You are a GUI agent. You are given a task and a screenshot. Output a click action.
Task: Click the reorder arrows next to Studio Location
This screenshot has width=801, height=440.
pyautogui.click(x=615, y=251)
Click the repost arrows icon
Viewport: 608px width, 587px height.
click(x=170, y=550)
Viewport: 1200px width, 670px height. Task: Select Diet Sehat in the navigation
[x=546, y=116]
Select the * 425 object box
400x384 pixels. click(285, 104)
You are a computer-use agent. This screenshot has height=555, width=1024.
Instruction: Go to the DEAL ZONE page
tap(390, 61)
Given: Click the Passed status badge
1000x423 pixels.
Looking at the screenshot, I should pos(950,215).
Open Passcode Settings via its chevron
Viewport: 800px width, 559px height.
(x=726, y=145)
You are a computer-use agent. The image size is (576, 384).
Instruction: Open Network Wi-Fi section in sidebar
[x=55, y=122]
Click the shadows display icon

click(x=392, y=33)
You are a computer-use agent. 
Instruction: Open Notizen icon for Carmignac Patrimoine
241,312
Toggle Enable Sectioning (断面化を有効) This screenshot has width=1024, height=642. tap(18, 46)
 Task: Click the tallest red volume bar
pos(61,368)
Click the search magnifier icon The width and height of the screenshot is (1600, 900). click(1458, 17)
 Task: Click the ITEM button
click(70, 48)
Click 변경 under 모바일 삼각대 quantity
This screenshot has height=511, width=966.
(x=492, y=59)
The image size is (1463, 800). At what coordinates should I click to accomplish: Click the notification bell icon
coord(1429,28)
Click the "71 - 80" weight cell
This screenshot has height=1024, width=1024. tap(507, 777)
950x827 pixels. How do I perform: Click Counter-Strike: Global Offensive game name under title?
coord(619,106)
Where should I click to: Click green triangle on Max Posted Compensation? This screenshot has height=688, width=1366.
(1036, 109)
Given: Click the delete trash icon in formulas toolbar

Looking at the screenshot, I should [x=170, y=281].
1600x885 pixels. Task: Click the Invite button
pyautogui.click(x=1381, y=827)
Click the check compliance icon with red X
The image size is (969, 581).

## WHAT TO WORK ON
The records above need copying. Do it exactly.

## SOLUTION TO THIS EXERCISE
You are a GUI agent. You are given a task and a screenshot. Output a click action.
Task: Click the reorder arrows next to Studio Location
This screenshot has width=801, height=440.
pyautogui.click(x=615, y=251)
Click the repost arrows icon
Viewport: 608px width, 587px height.
click(x=170, y=550)
Viewport: 1200px width, 670px height. Task: Select Diet Sehat in the navigation
[x=546, y=116]
Select the * 425 object box
400x384 pixels. click(285, 104)
You are a computer-use agent. This screenshot has height=555, width=1024.
Instruction: Go to the DEAL ZONE page
tap(390, 61)
Given: Click the Passed status badge
1000x423 pixels.
Looking at the screenshot, I should pos(950,215).
Open Passcode Settings via its chevron
Viewport: 800px width, 559px height.
(x=726, y=145)
You are a computer-use agent. The image size is (576, 384).
Instruction: Open Network Wi-Fi section in sidebar
[x=55, y=122]
Click the shadows display icon

click(x=392, y=33)
You are a computer-use agent. 
Instruction: Open Notizen icon for Carmignac Patrimoine
241,312
Toggle Enable Sectioning (断面化を有効) This screenshot has width=1024, height=642. tap(18, 46)
 Task: Click the tallest red volume bar
pos(61,368)
Click the search magnifier icon The width and height of the screenshot is (1600, 900). click(1458, 17)
 Task: Click the ITEM button
click(70, 48)
Click 변경 under 모바일 삼각대 quantity
This screenshot has height=511, width=966.
(x=492, y=59)
The image size is (1463, 800). At what coordinates should I click to accomplish: Click the notification bell icon
coord(1429,28)
Click the "71 - 80" weight cell
This screenshot has height=1024, width=1024. tap(507, 777)
950x827 pixels. How do I perform: Click Counter-Strike: Global Offensive game name under title?
coord(619,106)
Where should I click to: Click green triangle on Max Posted Compensation? This screenshot has height=688, width=1366.
(1036, 109)
Given: Click the delete trash icon in formulas toolbar

Looking at the screenshot, I should [x=170, y=281].
1600x885 pixels. Task: Click the Invite button
pyautogui.click(x=1381, y=827)
Click the check compliance icon with red X
The image size is (969, 581).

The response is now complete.